- _Written task_: Copy every one of the rows below without changing a single character.

** BEGIN **

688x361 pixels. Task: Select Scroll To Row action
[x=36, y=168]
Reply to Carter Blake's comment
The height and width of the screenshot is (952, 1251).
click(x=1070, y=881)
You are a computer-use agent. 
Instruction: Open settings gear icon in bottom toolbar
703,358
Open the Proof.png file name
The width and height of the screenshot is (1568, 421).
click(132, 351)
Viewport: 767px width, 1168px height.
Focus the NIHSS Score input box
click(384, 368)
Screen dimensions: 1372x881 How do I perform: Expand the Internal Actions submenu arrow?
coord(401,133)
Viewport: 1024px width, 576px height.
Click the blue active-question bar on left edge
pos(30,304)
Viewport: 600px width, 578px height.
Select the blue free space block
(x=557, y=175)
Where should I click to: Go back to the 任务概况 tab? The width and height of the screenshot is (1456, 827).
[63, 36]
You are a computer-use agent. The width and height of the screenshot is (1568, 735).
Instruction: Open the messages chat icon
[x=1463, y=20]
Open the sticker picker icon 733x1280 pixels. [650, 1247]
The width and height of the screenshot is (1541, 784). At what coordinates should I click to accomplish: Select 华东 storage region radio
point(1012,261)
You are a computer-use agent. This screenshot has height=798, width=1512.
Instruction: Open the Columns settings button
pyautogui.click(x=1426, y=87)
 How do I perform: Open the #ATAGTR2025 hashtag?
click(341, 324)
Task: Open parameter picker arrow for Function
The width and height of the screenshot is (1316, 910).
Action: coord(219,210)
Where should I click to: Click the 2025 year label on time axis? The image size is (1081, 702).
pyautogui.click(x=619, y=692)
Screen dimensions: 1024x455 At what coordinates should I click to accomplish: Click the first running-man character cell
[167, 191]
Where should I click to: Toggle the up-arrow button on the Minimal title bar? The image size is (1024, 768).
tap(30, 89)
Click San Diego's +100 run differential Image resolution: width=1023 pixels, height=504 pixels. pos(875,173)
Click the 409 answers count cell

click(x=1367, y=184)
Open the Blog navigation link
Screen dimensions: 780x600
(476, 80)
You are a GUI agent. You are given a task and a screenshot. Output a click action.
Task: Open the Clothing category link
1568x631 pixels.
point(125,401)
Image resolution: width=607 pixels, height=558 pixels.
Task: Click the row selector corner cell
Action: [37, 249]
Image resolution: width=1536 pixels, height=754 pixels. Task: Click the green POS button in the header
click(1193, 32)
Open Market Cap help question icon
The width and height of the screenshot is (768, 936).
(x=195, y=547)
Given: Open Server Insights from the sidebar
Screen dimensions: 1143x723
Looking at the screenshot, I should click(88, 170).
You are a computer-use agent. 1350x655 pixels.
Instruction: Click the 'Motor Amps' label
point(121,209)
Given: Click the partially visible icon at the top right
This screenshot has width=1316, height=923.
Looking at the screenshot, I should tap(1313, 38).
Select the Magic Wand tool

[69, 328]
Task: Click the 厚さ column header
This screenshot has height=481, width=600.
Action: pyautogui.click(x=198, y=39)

** END **

- _Output of the task_:
688x361 pixels. Task: Select Scroll To Row action
[x=36, y=168]
Reply to Carter Blake's comment
The height and width of the screenshot is (952, 1251).
click(x=1070, y=881)
You are a computer-use agent. 
Instruction: Open settings gear icon in bottom toolbar
703,358
Open the Proof.png file name
The width and height of the screenshot is (1568, 421).
click(132, 351)
Viewport: 767px width, 1168px height.
Focus the NIHSS Score input box
click(384, 368)
Screen dimensions: 1372x881 How do I perform: Expand the Internal Actions submenu arrow?
coord(401,133)
Viewport: 1024px width, 576px height.
Click the blue active-question bar on left edge
pos(30,304)
Viewport: 600px width, 578px height.
Select the blue free space block
(x=557, y=175)
Where should I click to: Go back to the 任务概况 tab? The width and height of the screenshot is (1456, 827).
[63, 36]
You are a computer-use agent. The width and height of the screenshot is (1568, 735).
Instruction: Open the messages chat icon
[x=1463, y=20]
Open the sticker picker icon 733x1280 pixels. [650, 1247]
The width and height of the screenshot is (1541, 784). At what coordinates should I click to accomplish: Select 华东 storage region radio
point(1012,261)
You are a computer-use agent. This screenshot has height=798, width=1512.
Instruction: Open the Columns settings button
pyautogui.click(x=1426, y=87)
 How do I perform: Open the #ATAGTR2025 hashtag?
click(341, 324)
Task: Open parameter picker arrow for Function
The width and height of the screenshot is (1316, 910).
Action: coord(219,210)
Where should I click to: Click the 2025 year label on time axis? The image size is (1081, 702).
pyautogui.click(x=619, y=692)
Screen dimensions: 1024x455 At what coordinates should I click to accomplish: Click the first running-man character cell
[167, 191]
Where should I click to: Toggle the up-arrow button on the Minimal title bar? The image size is (1024, 768).
tap(30, 89)
Click San Diego's +100 run differential Image resolution: width=1023 pixels, height=504 pixels. pos(875,173)
Click the 409 answers count cell

click(x=1367, y=184)
Open the Blog navigation link
Screen dimensions: 780x600
(476, 80)
You are a GUI agent. You are given a task and a screenshot. Output a click action.
Task: Open the Clothing category link
1568x631 pixels.
point(125,401)
Image resolution: width=607 pixels, height=558 pixels.
Task: Click the row selector corner cell
Action: [37, 249]
Image resolution: width=1536 pixels, height=754 pixels. Task: Click the green POS button in the header
click(1193, 32)
Open Market Cap help question icon
The width and height of the screenshot is (768, 936).
(x=195, y=547)
Given: Open Server Insights from the sidebar
Screen dimensions: 1143x723
Looking at the screenshot, I should click(88, 170).
You are a computer-use agent. 1350x655 pixels.
Instruction: Click the 'Motor Amps' label
point(121,209)
Given: Click the partially visible icon at the top right
This screenshot has width=1316, height=923.
Looking at the screenshot, I should tap(1313, 38).
Select the Magic Wand tool

[69, 328]
Task: Click the 厚さ column header
This screenshot has height=481, width=600.
Action: pyautogui.click(x=198, y=39)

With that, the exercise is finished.